ABW nie znalazła śladu fałszerstw

Katarzyna Latek
opublikowano: 2007-06-15 07:12

„Puls Biznesu” dotarł do ekspertyzy, od której zależą losy kierowanego przez Piotra Lewandowskiego Optimusa. Akapity dotyczące emisji nie zostały dodrukowane do uchwały rady nadzorczej — uznali eksperci ABW. Prokuratura nie ma więc dowodu.

Uchwała rady nadzorczej Optimusa, na podstawie której rok temu dokonano podwyższenia kapitału, nie została sfałszowana — wynika z ekspertyzy Agencji Bezpieczeństwa Wewnętrznego (ABW), do której dotarł „Puls Biznesu”.

Decyzja rady, która wywołała jedną z większych afer na rynku kapitałowym, była legalna i nikt przy niej nie majstrował. Agencja Bezpieczeństwa Wewnętrznego jest tego pewna. Prokuratura ma teraz twardy orzech do zgryzienia. Z jednej strony, musi wziąć pod uwagę zeznania Michała Lorenca, byłego prezesa Optimusa, który zapewnia, że uchwała została sfałszowana, z drugiej — opinię ekspertów ABW.

Kość niezgody

Przypomnijmy: rok temu rada nadzorcza Optimusa podjęła uchwałę pozwalającą zarządowi na podwyższenie kapitału. Tyle że członkowie rady oraz były prezes zapewniają, że rozmawiano o emisji akcji z prawem poboru. Tymczasem do Krajowego Rejestru Sądowego (KRS) trafiła uchwała dotycząca emisji bez prawa poboru. Na jej podstawie akcje Optimusa objął Michał Dębski, obecny szef rady nadzorczej. Akcje wyceniono po złotówce za sztukę, podczas gdy na giełdzie były warte sześć razy więcej. Do Optimusa nie trafiła jednak gotówka, ale akcje Zatry — spółki, której udziałowcem był Michał Dębski. W rezultacie Zbigniew Jakubas, znany inwestor giełdowy, utracił kontrolę nad producentem komputerów.

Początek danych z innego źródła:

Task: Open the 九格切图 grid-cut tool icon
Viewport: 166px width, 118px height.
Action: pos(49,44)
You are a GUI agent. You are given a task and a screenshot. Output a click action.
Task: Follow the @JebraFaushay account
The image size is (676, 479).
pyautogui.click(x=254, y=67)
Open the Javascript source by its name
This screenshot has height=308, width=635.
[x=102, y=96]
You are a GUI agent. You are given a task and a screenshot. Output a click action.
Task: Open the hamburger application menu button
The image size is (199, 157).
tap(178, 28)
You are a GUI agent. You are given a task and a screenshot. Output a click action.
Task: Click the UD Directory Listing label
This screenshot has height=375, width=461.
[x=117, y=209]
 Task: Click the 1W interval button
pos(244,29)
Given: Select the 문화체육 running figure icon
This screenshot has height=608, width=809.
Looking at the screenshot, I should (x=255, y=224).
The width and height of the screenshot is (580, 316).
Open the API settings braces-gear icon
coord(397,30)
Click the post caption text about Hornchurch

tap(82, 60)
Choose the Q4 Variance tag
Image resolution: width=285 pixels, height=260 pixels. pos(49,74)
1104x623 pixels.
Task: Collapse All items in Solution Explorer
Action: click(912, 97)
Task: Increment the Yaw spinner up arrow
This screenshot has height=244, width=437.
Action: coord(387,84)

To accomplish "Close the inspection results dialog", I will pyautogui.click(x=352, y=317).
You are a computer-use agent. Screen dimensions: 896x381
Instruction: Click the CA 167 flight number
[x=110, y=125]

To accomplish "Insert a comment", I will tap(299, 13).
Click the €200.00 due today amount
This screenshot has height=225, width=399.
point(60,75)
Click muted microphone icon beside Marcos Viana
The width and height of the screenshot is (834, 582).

Kiedy sprawa wyszła na jaw, członkowie rady nadzorczej stanowczo zaprzeczyli, że zgodzili się na emisję bez prawa poboru, i oświadczyli, że ich podpisy zostały sfałszowane.

Michał Lorenc, były już prezes spółki, oświadczył, że została sfałszowana cała treść uchwały. O fałszerstwo oskarżył swojego byłego doradcę, a następnie prezesa Optimusa — Piotra Lewandowskiego. Prokuratura obu prezesom postawiła zarzuty: Piotrowi Lewandowskiemu — sfałszowania dokumentów, Michałowi Lorencowi — posługiwania się nimi.

Nikt nie dodrukował

Powstała też teoria o dodrukowaniu na autentycznej uchwale fragmentów dotyczących emisji bez prawa poboru. Taką właśnie możliwość badali eksperci z Zakładu Kryminalistyki i Chemii Specjalnej Agencji Bezpieczeństwa Wewnętrznego. Ekspertyza liczy kilkanaście stron. Badano papier, by sprawdzić, ile razy przeszedł przez drukarkę. Sprawdzono cechy toneru oraz strukturę tuszu w wydrukowanych literach (po ponownym przejściu przez urządzenie powinna się zmienić od nagrzewania). Ustalono również, że odstępy między wierszami w całym dokumencie są identyczne, a osiągnięcie takiego efektu za pierwszym razem byłoby bardzo trudne. Wnioski z ekspertyzy są jasne — podejrzane fragmenty nie zostały dodrukowane.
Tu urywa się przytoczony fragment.